▶ APLIQUE A LEITURA
(1) Reproduza, do texto sobre a política da boa vizinhança, a passagem iniciada nas palavras "Na semana passada, Bolsonaro" e encerrada logo após "Ruim para todos.".
(2) Com base no texto sobre a política da boa vizinhança, responda:
(a) Que projeto de lei o presidente deve entregar em mãos na Câmara dos Deputados?
(b) Em homenagem a quem foi a sessão que Bolsonaro acompanhou na Câmara na semana passada?
(c) Com que finalidade os líderes dos três poderes se reuniram?

▶ TRECHO SELECIONADO
-.-.-
Política da boa vizinhança

Por Carla Hachmann

O presidente Jair Bolsonaro deve visitar novamente a Câmara dos Deputados nesta terça-feira, em mais um gesto de “boa vizinhança”. Agora, ele vai entregar em mãos o projeto de lei que altera regras relacionadas à CNH (Carteira Nacional de Habilitação). Para os mais atentos, a iniciativa mostra que o presidente tenta melhorar a relação com o Congresso Nacional.

Na semana passada, Bolsonaro foi à Câmara acompanhar a sessão em homenagem ao humorista Carlos Alberto de Nóbrega.

Há poucas semanas, Executivo e Legislativo se digladiavam publicamente com críticas que incluíam “conchavos” e boicotes. Ficou feio. Ruim para todos.

Bolsonaro tem tentado encontrar uma nova via de se relacionar com o Congresso sem adotar o que chama de velha política. Ou seja, negociar cargos em troca de aprovações de projetos importantes.

Outro passo de boa vontade foi dado na semana passada, quando os líderes dos três poderes se reuniram para selar um pacto nacional. Embora sem valor legal e que talvez nunca seja assinado de fato, a aproximação já trouxe alguns resultados.
-.-.-
[Dados de origem]
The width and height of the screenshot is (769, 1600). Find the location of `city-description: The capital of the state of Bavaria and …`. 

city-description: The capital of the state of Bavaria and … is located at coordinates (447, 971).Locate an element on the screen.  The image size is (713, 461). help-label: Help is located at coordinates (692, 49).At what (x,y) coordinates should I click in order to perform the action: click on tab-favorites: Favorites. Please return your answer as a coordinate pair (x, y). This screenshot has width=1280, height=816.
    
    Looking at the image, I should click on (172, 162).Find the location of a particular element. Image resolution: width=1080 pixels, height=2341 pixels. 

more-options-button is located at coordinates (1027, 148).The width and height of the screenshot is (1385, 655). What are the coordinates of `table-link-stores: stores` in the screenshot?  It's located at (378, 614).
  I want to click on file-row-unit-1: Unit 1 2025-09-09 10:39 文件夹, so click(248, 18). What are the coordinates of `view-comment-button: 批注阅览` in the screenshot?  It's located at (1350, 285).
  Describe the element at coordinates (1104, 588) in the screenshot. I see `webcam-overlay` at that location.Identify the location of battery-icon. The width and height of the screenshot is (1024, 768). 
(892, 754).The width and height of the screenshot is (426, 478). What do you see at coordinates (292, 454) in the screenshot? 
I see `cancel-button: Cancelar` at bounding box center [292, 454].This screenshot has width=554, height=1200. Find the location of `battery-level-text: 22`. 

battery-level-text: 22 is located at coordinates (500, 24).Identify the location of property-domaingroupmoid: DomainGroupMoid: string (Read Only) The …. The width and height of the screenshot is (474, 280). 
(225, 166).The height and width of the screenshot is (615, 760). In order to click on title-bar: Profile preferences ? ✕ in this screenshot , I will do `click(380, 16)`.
-.-.-
▶ RESPOSTAS POR TAREFA
(1)
Na semana passada, Bolsonaro foi à Câmara acompanhar a sessão em homenagem ao humorista Carlos Alberto de Nóbrega.

Há poucas semanas, Executivo e Legislativo se digladiavam publicamente com críticas que incluíam “conchavos” e boicotes. Ficou feio. Ruim para todos.

(2)
(a) O projeto que altera regras relacionadas à CNH (Carteira Nacional de Habilitação).
(b) Ao humorista Carlos Alberto de Nóbrega.
(c) Para selar um pacto nacional.